Because of the excellence and excellence of his works (especially his novels), Tolstoy was admired and respected by fellow writers of his time. Fellow Russian writer Dostoyevsky considered Tolstoy the greatest novelist of all novelists living at that time. Another Russian scientist, Anton Chekhov, praised Tolstoy, saying, “... even if we don't achieve anything ourselves, it will not be a problem because Tolstoy is doing well for all of us.” Virginia Woolf considered Tolstoy the greatest of all novelists. The French writer, Gustave Flaubert, considered Tolstoy a great artist and psychologist. As for Thomas Mann, William Faulkner, and Marcel Proust, they have a relatively similar feeling that Tolstoy's works are so close to nature.

Tolstoy had his own unique experience with Dostoyevsky. Tolstoy and Dostoyevsky, both by the Russian public and by the world's literary enthusiasts and critics, are considered Russia's greatest writers and they both also lived in the same period or era, but they never met face to face. Both of them praise each other and the works of the two influence each other. Tolstoy is said to have wept at the news of Dostoyevsky's death.

Tolstoy not only exerted a large and wide influence in the literary world, but also among humanitarian activists. Through his work, The Kingdom of God Is Within You, Tolstoy expressed his bright ideas about nonviolent resistance. Tolstoy's ideas later became known to have influenced prominent human figures of the 20th century, such as Mahatma Gandhi and Martin Luther King, Jr.

Here are some other unique facts about Leo Tolstoy's life.

   Her last marriage was described by A.N. Wilson as one of the most unhappy marriages in literary history.

   War and Peace  is generally considered to be one of the greatest and phenomenal novels ever written. The scope of the story is so wide, but the integrity is preserved. It contains 580 characters, many of them historical and others fictional.

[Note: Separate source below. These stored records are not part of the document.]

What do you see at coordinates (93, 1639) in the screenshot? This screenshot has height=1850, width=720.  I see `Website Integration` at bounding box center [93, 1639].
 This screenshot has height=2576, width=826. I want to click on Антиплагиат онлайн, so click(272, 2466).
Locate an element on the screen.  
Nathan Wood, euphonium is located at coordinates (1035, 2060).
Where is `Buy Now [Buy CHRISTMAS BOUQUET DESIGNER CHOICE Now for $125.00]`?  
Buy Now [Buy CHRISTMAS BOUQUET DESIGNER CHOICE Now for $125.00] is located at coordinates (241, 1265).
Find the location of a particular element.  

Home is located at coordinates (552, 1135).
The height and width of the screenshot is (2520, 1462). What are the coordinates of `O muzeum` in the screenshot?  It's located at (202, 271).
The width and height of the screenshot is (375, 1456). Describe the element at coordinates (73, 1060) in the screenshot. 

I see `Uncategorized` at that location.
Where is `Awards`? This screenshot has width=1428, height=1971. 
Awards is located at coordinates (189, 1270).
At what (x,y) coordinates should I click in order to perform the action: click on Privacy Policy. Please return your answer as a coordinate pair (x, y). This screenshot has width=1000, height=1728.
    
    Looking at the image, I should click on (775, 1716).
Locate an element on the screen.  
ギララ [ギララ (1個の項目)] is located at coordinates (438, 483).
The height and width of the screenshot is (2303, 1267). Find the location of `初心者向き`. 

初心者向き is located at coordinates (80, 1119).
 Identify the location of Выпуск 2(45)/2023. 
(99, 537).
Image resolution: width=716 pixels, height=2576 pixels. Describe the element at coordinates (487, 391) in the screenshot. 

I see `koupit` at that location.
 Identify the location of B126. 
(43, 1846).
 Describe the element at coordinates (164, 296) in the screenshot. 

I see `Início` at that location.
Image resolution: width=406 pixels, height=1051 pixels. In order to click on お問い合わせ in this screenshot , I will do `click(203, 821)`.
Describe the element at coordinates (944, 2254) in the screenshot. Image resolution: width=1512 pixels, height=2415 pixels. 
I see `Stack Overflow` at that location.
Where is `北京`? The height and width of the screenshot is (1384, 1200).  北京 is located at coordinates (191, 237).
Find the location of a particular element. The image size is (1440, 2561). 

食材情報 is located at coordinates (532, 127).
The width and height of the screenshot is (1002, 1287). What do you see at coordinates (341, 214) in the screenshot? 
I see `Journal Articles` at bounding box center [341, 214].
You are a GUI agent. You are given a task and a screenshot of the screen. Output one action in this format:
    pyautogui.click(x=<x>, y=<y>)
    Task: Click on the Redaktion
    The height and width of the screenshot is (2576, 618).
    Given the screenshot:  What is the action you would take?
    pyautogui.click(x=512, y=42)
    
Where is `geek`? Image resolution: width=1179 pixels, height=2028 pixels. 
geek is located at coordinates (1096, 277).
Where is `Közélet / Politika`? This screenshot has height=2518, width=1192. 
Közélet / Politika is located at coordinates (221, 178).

   War and Peace  have been considered by the public and critics as a great and phenomenal novel, but Tolstoy himself did not consider War and Peace  as a novel.

   Apart from being a writer, Tolstoy was also a member of an artillery regiment with the rank of second lieutenant who took part in the Crimean War.

   Tolstoy died in 1910 of pneumonia. He breathed his last at a train station at the age of 82 - it happened after he left his home in the middle of a chilly winter.

   Starting with a letter he wrote and sent to an Indian newspaper (it is entitled "Letter to a Hindu"), Tolstoy was involved in lengthy correspondence with Mahatma Gandhi. Tolstoy's ideas through this correspondence greatly influenced Gandhi in developing the concept of nonviolent resistance.

   Some of his novels, such as The Death of Ivan Ilyich  (1886) and So What We Should Do developed the anarcho-pacifist Christian philosophy that led to him being excommunicated from the Orthodox Church in 1901.